| REQUIRED WORK |
Repeat the data exactly, so that every line matches the original.

| SOURCE RECORDS |

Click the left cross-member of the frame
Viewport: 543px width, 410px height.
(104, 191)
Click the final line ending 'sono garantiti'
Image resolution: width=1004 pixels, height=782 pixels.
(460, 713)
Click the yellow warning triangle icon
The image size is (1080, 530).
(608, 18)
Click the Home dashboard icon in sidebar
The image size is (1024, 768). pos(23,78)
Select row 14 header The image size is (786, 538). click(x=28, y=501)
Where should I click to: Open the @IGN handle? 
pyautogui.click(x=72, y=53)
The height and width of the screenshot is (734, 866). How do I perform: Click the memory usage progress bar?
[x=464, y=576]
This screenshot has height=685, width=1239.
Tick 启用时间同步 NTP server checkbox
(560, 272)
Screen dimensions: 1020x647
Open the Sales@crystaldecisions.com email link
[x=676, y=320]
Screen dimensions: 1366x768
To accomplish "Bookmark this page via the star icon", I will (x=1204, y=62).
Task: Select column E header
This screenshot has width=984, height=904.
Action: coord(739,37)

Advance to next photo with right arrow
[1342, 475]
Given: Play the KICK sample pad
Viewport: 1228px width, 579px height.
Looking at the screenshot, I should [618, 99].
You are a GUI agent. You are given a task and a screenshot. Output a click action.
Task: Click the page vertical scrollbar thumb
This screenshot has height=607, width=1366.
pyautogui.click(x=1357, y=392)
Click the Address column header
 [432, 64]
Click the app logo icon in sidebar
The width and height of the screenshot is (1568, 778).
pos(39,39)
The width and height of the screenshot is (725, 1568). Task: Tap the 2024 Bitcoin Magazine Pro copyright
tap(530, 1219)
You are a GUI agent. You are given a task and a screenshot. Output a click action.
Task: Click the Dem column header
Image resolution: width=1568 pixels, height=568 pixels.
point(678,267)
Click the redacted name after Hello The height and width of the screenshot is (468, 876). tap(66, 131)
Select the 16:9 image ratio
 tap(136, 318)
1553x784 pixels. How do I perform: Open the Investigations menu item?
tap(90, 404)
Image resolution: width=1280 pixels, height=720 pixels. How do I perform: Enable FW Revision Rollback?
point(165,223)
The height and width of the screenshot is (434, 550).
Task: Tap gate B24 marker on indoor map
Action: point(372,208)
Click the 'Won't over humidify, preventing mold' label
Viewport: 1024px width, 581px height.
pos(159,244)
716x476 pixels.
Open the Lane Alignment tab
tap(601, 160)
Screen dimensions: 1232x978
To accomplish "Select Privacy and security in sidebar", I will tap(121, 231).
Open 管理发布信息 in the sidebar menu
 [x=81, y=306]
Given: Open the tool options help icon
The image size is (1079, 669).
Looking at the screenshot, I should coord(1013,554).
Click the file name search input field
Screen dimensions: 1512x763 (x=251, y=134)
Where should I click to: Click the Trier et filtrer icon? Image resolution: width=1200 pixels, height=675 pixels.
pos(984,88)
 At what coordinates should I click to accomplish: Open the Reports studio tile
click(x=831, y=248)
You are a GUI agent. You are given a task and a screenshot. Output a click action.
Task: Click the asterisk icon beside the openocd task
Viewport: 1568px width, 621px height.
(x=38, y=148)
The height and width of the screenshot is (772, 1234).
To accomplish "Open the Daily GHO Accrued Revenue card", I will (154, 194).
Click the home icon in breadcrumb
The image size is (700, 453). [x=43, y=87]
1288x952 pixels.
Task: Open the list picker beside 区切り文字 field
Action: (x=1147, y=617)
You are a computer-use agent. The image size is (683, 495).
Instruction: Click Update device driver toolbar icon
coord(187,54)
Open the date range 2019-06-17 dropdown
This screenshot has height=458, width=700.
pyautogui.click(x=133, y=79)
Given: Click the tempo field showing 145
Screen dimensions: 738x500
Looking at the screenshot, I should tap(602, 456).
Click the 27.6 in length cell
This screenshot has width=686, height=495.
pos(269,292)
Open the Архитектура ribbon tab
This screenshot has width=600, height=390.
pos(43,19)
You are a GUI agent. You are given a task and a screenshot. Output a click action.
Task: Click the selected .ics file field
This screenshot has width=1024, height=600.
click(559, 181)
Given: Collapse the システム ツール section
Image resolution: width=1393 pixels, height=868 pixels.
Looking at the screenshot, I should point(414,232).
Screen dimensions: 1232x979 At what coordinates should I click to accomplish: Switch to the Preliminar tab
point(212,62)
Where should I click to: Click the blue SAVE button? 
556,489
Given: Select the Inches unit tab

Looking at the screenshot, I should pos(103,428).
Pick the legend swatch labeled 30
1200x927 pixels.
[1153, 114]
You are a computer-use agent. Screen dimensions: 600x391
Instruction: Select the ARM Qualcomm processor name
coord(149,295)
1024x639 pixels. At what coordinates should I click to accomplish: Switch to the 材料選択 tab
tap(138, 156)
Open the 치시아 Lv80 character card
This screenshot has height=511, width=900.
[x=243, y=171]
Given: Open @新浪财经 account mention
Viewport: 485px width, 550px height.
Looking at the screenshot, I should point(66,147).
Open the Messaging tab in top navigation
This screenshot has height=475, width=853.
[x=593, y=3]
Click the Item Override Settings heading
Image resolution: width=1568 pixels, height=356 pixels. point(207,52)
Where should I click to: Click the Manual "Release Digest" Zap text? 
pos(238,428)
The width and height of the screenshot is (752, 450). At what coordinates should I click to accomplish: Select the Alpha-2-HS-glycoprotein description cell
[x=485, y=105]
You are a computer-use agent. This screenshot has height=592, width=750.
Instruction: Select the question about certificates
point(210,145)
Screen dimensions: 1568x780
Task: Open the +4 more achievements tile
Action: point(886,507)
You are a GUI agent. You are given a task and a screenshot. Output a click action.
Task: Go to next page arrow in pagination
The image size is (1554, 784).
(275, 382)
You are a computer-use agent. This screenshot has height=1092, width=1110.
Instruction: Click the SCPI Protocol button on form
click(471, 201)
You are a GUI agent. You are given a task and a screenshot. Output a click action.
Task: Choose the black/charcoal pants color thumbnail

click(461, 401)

| ANSWER FOR THE TASK |
Click the left cross-member of the frame
Viewport: 543px width, 410px height.
(104, 191)
Click the final line ending 'sono garantiti'
Image resolution: width=1004 pixels, height=782 pixels.
(460, 713)
Click the yellow warning triangle icon
The image size is (1080, 530).
(608, 18)
Click the Home dashboard icon in sidebar
The image size is (1024, 768). pos(23,78)
Select row 14 header The image size is (786, 538). click(x=28, y=501)
Where should I click to: Open the @IGN handle? 
pyautogui.click(x=72, y=53)
The height and width of the screenshot is (734, 866). How do I perform: Click the memory usage progress bar?
[x=464, y=576]
This screenshot has height=685, width=1239.
Tick 启用时间同步 NTP server checkbox
(560, 272)
Screen dimensions: 1020x647
Open the Sales@crystaldecisions.com email link
[x=676, y=320]
Screen dimensions: 1366x768
To accomplish "Bookmark this page via the star icon", I will (x=1204, y=62).
Task: Select column E header
This screenshot has width=984, height=904.
Action: coord(739,37)

Advance to next photo with right arrow
[1342, 475]
Given: Play the KICK sample pad
Viewport: 1228px width, 579px height.
Looking at the screenshot, I should [618, 99].
You are a GUI agent. You are given a task and a screenshot. Output a click action.
Task: Click the page vertical scrollbar thumb
This screenshot has height=607, width=1366.
pyautogui.click(x=1357, y=392)
Click the Address column header
 [432, 64]
Click the app logo icon in sidebar
The width and height of the screenshot is (1568, 778).
pos(39,39)
The width and height of the screenshot is (725, 1568). Task: Tap the 2024 Bitcoin Magazine Pro copyright
tap(530, 1219)
You are a GUI agent. You are given a task and a screenshot. Output a click action.
Task: Click the Dem column header
Image resolution: width=1568 pixels, height=568 pixels.
point(678,267)
Click the redacted name after Hello The height and width of the screenshot is (468, 876). tap(66, 131)
Select the 16:9 image ratio
 tap(136, 318)
1553x784 pixels. How do I perform: Open the Investigations menu item?
tap(90, 404)
Image resolution: width=1280 pixels, height=720 pixels. How do I perform: Enable FW Revision Rollback?
point(165,223)
The height and width of the screenshot is (434, 550).
Task: Tap gate B24 marker on indoor map
Action: point(372,208)
Click the 'Won't over humidify, preventing mold' label
Viewport: 1024px width, 581px height.
pos(159,244)
716x476 pixels.
Open the Lane Alignment tab
tap(601, 160)
Screen dimensions: 1232x978
To accomplish "Select Privacy and security in sidebar", I will tap(121, 231).
Open 管理发布信息 in the sidebar menu
 [x=81, y=306]
Given: Open the tool options help icon
The image size is (1079, 669).
Looking at the screenshot, I should coord(1013,554).
Click the file name search input field
Screen dimensions: 1512x763 (x=251, y=134)
Where should I click to: Click the Trier et filtrer icon? Image resolution: width=1200 pixels, height=675 pixels.
pos(984,88)
 At what coordinates should I click to accomplish: Open the Reports studio tile
click(x=831, y=248)
You are a GUI agent. You are given a task and a screenshot. Output a click action.
Task: Click the asterisk icon beside the openocd task
Viewport: 1568px width, 621px height.
(x=38, y=148)
The height and width of the screenshot is (772, 1234).
To accomplish "Open the Daily GHO Accrued Revenue card", I will (154, 194).
Click the home icon in breadcrumb
The image size is (700, 453). [x=43, y=87]
1288x952 pixels.
Task: Open the list picker beside 区切り文字 field
Action: (x=1147, y=617)
You are a computer-use agent. The image size is (683, 495).
Instruction: Click Update device driver toolbar icon
coord(187,54)
Open the date range 2019-06-17 dropdown
This screenshot has height=458, width=700.
pyautogui.click(x=133, y=79)
Given: Click the tempo field showing 145
Screen dimensions: 738x500
Looking at the screenshot, I should tap(602, 456).
Click the 27.6 in length cell
This screenshot has width=686, height=495.
pos(269,292)
Open the Архитектура ribbon tab
This screenshot has width=600, height=390.
pos(43,19)
You are a GUI agent. You are given a task and a screenshot. Output a click action.
Task: Click the selected .ics file field
This screenshot has width=1024, height=600.
click(559, 181)
Given: Collapse the システム ツール section
Image resolution: width=1393 pixels, height=868 pixels.
Looking at the screenshot, I should point(414,232).
Screen dimensions: 1232x979 At what coordinates should I click to accomplish: Switch to the Preliminar tab
point(212,62)
Where should I click to: Click the blue SAVE button? 
556,489
Given: Select the Inches unit tab

Looking at the screenshot, I should pos(103,428).
Pick the legend swatch labeled 30
1200x927 pixels.
[1153, 114]
You are a computer-use agent. Screen dimensions: 600x391
Instruction: Select the ARM Qualcomm processor name
coord(149,295)
1024x639 pixels. At what coordinates should I click to accomplish: Switch to the 材料選択 tab
tap(138, 156)
Open the 치시아 Lv80 character card
This screenshot has height=511, width=900.
[x=243, y=171]
Given: Open @新浪财经 account mention
Viewport: 485px width, 550px height.
Looking at the screenshot, I should point(66,147).
Open the Messaging tab in top navigation
This screenshot has height=475, width=853.
[x=593, y=3]
Click the Item Override Settings heading
Image resolution: width=1568 pixels, height=356 pixels. point(207,52)
Where should I click to: Click the Manual "Release Digest" Zap text? 
pos(238,428)
The width and height of the screenshot is (752, 450). At what coordinates should I click to accomplish: Select the Alpha-2-HS-glycoprotein description cell
[x=485, y=105]
You are a computer-use agent. This screenshot has height=592, width=750.
Instruction: Select the question about certificates
point(210,145)
Screen dimensions: 1568x780
Task: Open the +4 more achievements tile
Action: point(886,507)
You are a GUI agent. You are given a task and a screenshot. Output a click action.
Task: Go to next page arrow in pagination
The image size is (1554, 784).
(275, 382)
You are a computer-use agent. This screenshot has height=1092, width=1110.
Instruction: Click the SCPI Protocol button on form
click(471, 201)
You are a GUI agent. You are given a task and a screenshot. Output a click action.
Task: Choose the black/charcoal pants color thumbnail

click(461, 401)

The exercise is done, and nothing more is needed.